Summary and Recommendations¶
We summarize below some of our high-level findings from the survey of available performance-portability options, the case-studies from the Office of Science workload and from the outcome of recent DOE performance portability workshops.
Comparison of Leading Approaches¶
|Libraries||Highly portable, not dependent on compiler implementations.||Many GPU libraries (e.g. CUFFT) are C only (requiring explicit interfaces to use in FORTRAN) and don't have common interfaces. May lock-in data layout. In many cases libraries don't exist for problem.|
|OpenMP 4.5||Standardized. Support for C, C++, FORTRAN and others. Simple to get started.||Limited expressibility (particularly on GPUs). Lacks "views". Reliant on quality of compiler implementation - which are generally immature on both GPU and CPU systems.|
|OpenACC||Standardized. Support for C, C++, FORTRAN.||Limited support in compilers, especially free compilers (e.g. GNU).|
|Kokkos||Allows significant expressibility (particularly on GPUs.)||Only supports C++. Vector parallelism often left-out on CPUs.|
|Raja||Allows incremental enhancements to codes. Many back-ends.||Only supports C++. Lacks data "views" for more advanced portability requirements.|
|DSLs||Highest expressibility for appropriate problems||Limited to only a small number of communities. Needs to be maintained and supported for new architectures.|
At present, the reality is that the options for writing performance portable code are limited in scope and are evolving
rapidly (see individual approach pages for lists of pros and cons). Therefore, as we see in our case studies, it is likely some
level of code divergence (
IFDEF etc.) will be necessary to achieve code that performs near its ceiling on all of Cori, Theta, Titan and Summit.
However, we've seen that performance-portable approaches and implementations are becoming more and more possible. This rate of improvement makes this a good time to evaluate these approaches in your application with an eye towards devising a long-term strategy.
In general, we have the following recommendations for pursuing performance portable code:
Actively profile your application using our suggested tools to make sure you have identified a minimal set of performance critical regions. We recommend that you read over the strategy page page and consider your hotspots map to different strategies layed out. Additionally, before diving into a particular performance portability approach, we recommend making sure your code is using recommended software-engineer practices and that performance-critical regions are abstracted from the bulk of the application.
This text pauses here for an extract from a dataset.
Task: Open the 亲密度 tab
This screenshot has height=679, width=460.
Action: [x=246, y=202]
If a well-supported library or DSL is available to address your performance critical regions, use it.
If you have an existing code that is not written in C++, evaluate whether OpenMP 4.5 can support your application with minimal code differences. OpenACC is another possible path, and might be appropriate if you need to interoperate with a limited amount of GPU-specific code (e.g. a small amount of CUDA that is used in a particularly performance-sensitive piece of code). However, the default level of maturity for OpenACC on the non-GPU platforms is an open question.
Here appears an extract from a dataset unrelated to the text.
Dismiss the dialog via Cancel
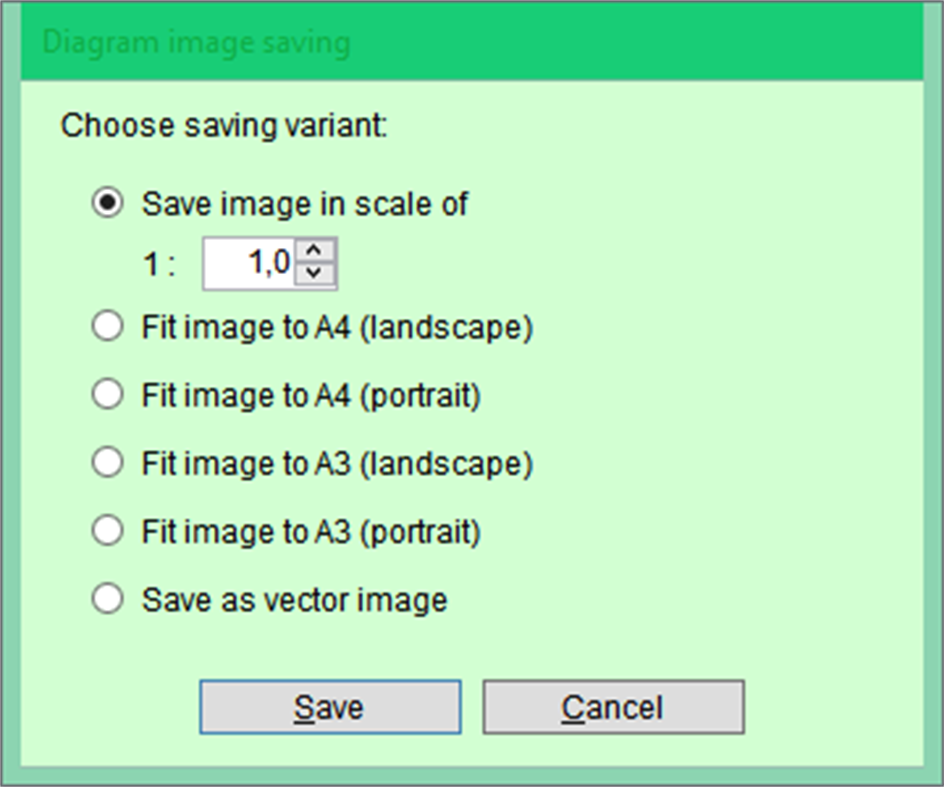This screenshot has height=787, width=944. coord(613,706)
If you have an existing code that is written in C++, evaluate whether Kokkos, or Raja and OpenMP 4.5 (more incremental) can support your application with minimal code differences, considering the above discussion on strategy and the pros and cons for each approach.
Reach out to your DOE SC facility with use cases and deficiencies in these options so that we can actively push for changes in the upcoming framework releases and advocate in the standards bodies.